◆ **PROBLEMAS A RESOLVER**:
a: Reproduza o trecho do texto sobre a hermenêutica católica e a carta aos Tessalonicenses que vai de "A hermenêutica teológica" até "mensagem neles contida.", substituindo "mensagem" por "lição".
b: Dê continuidade ao texto sobre a hermenêutica católica e a carta aos Tessalonicenses, a partir do ponto em que ele termina.

◆ **TEXTO DO EXERCÍCIO**:
____

A hermenêutica teológica católica não recomenda essa
interpretação restrita e literal dos textos sagrados, devendo o
fiel dar preferência à mensagem neles contida.
A segunda leitura é retirada da carta
de Paulo aos Tessalonicenses (2Ts 2,16-3,5). Conforme os biblistas, a
primeira carta aos fiéis de Tessalônica teria sido uma das
primeiras escritas por Paulo. Naquela cidade, Paulo teve um entrevero
com os judeus, por isso, teve de fugir de lá para não sofrer
violência deles. Daí por que, na segunda carta, Paulo escreveu
assim: “Rezai
também para que sejamos livres dos homens maus e perversos pois nem
todos têm a fé! Mas o Senhor é fiel; ele vos confirmará e vos
guardará do mal.”

____

◆ **DADOS DO EXERCÍCIO**:
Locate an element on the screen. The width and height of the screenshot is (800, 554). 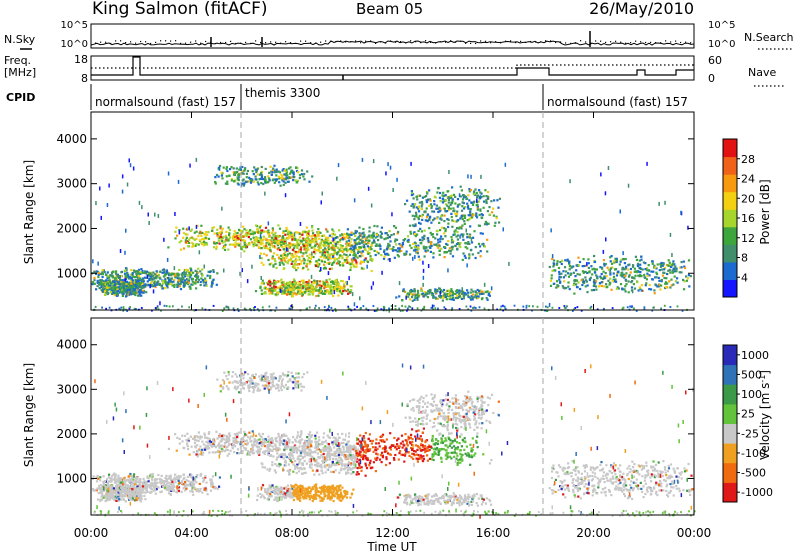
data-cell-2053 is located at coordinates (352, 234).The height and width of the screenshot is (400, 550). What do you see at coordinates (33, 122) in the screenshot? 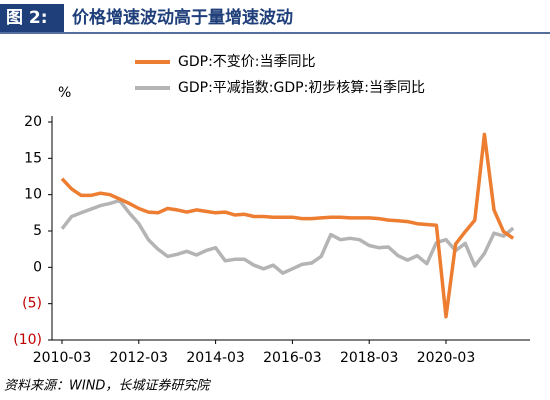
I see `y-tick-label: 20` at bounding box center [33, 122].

____

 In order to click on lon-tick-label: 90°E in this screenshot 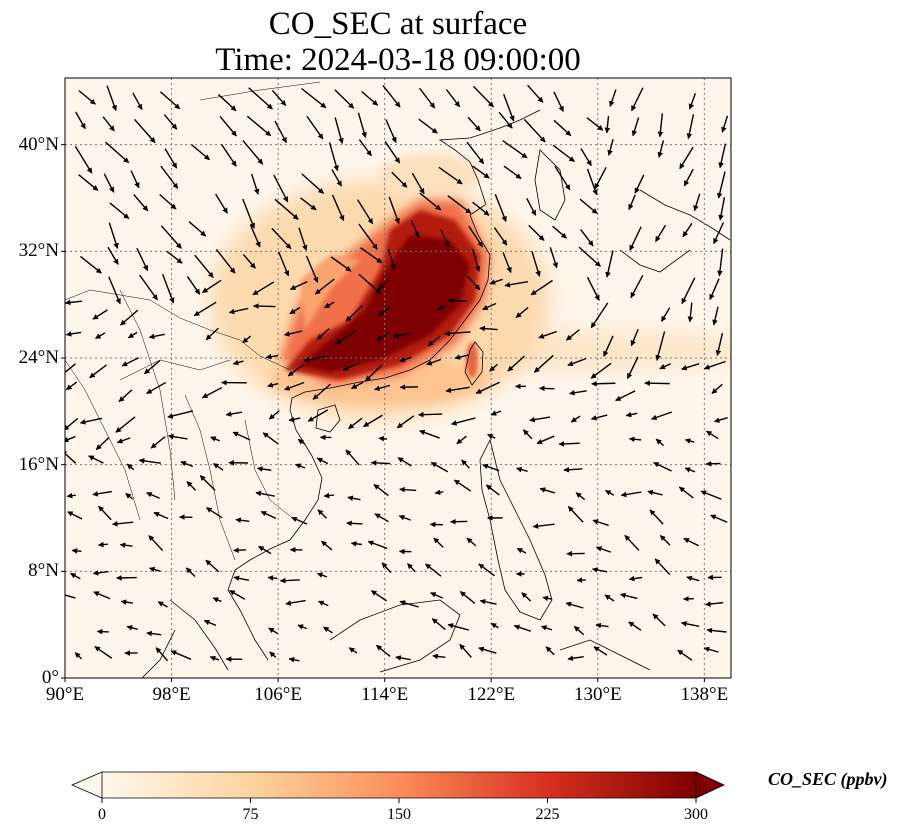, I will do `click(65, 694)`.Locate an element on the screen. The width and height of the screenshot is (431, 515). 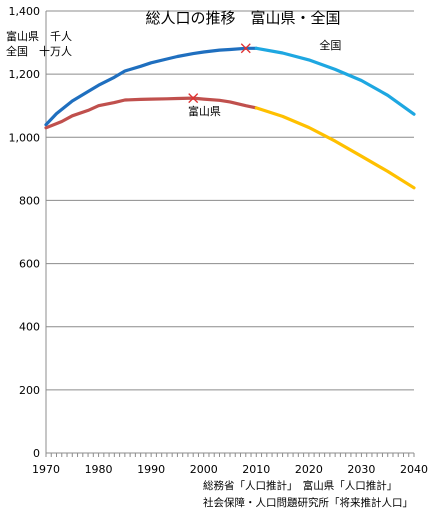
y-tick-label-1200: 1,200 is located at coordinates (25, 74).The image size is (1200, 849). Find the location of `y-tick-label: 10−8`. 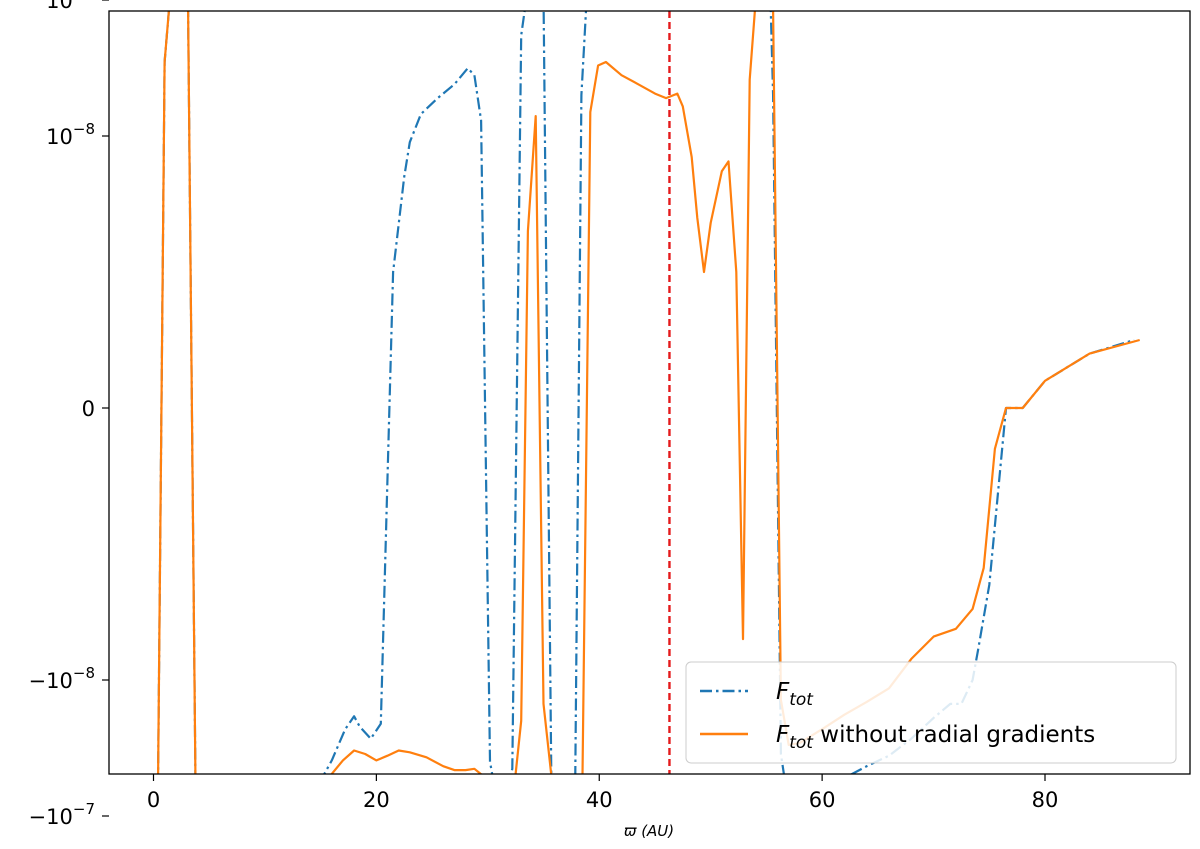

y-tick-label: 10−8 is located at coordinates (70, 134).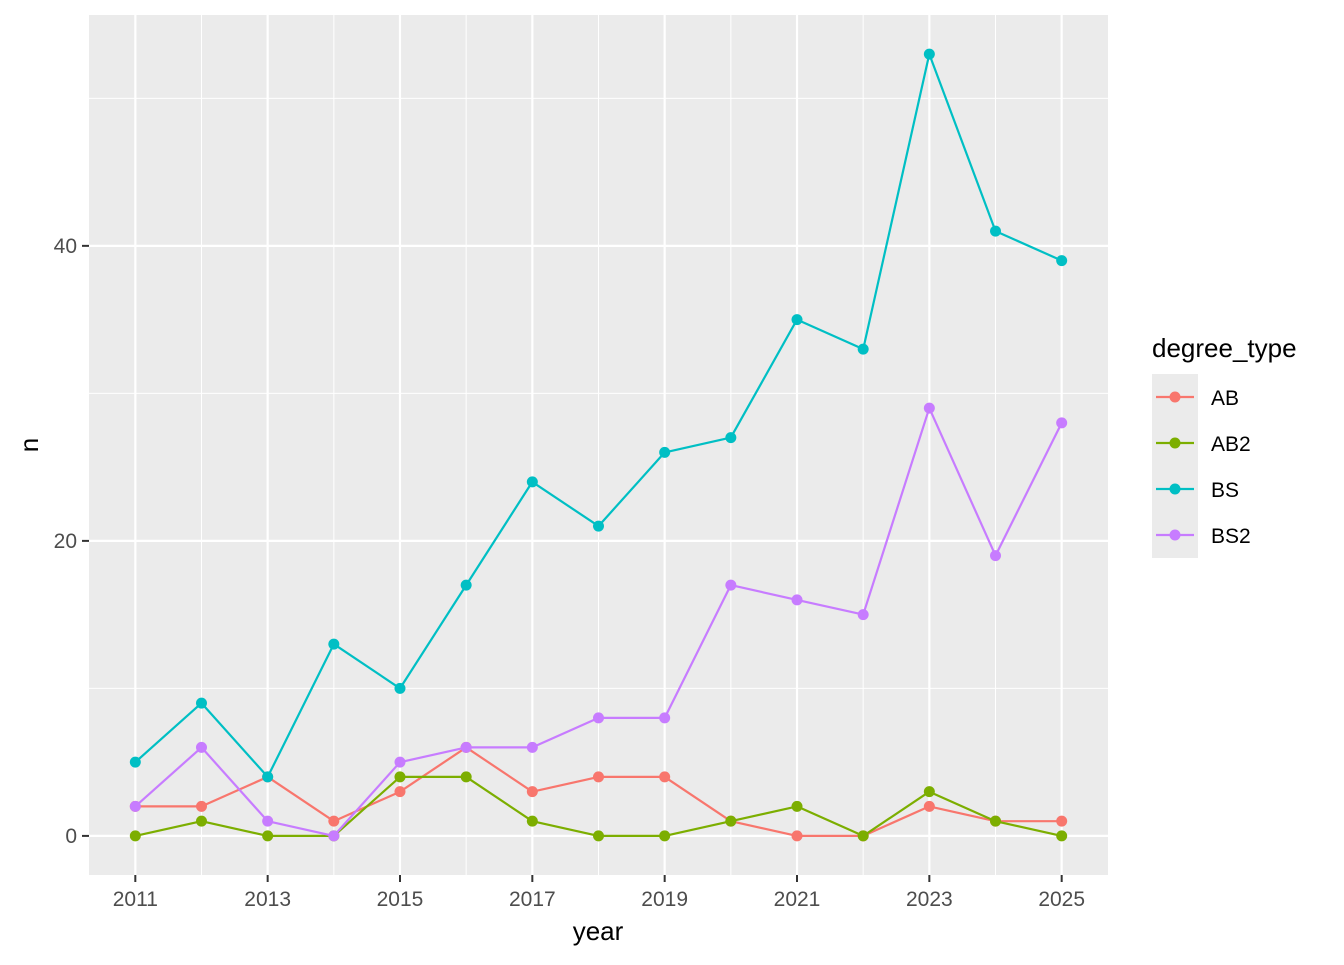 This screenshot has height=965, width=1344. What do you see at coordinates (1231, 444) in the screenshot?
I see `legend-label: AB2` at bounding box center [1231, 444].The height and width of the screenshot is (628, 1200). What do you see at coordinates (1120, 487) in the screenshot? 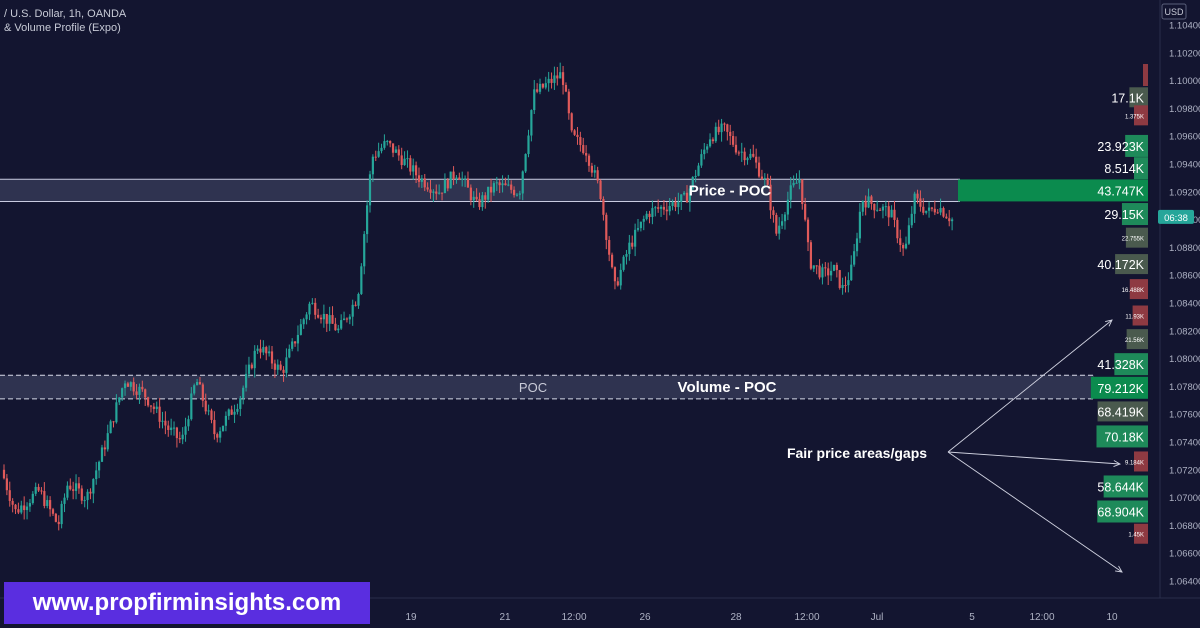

____

◆ **RESULTADOS**:
a:
A hermenêutica teológica católica não recomenda essa
interpretação restrita e literal dos textos sagrados, devendo o
fiel dar preferência à lição neles contida.

b:
(2Ts 3, 2-3) Essa polêmica com os judeus de Tessalônica fez com que
circulassem por lá boatos sobre uma carta falsa de Paulo, que teria
chegado depois. Por esse motivo, a segunda carta aos Tessalonicenses
tem sua autoria posta em dúvida por alguns estudiosos protestantes,
porém entre os teólogos católicos, tais dúvidas não são
relevantes. A grande questão se situa no fato de que, na primeira
carta, Paulo falava que Cristo estava para voltar, o que fez os
tessalonicenses interpretarem como se isso fosse ocorrer naqueles
dias. Alguns até ficaram sem trabalhar e sem fazer mais nada, só
esperando o retorno de Cristo. Na segunda carta, Paulo os tranquiliza
dizendo que a vinda de Cristo não seria assim de surpresa, porém
antecedida por muitos sinais. Os dissidentes encontram nessas duas
passagens motivos para duvidar da sua autenticidade, como se Paulo
estivesse ensinando doutrinas diferentes. A meu ver, essa polêmica é
resultado da interpretação puramente literal dos textos, sem a
necessária contextualização histórica. A relação com o tema
litúrgico está justamente na exortação de Paulo para que todos
perseverem firmes na fé, esperando a nova vinda de Cristo.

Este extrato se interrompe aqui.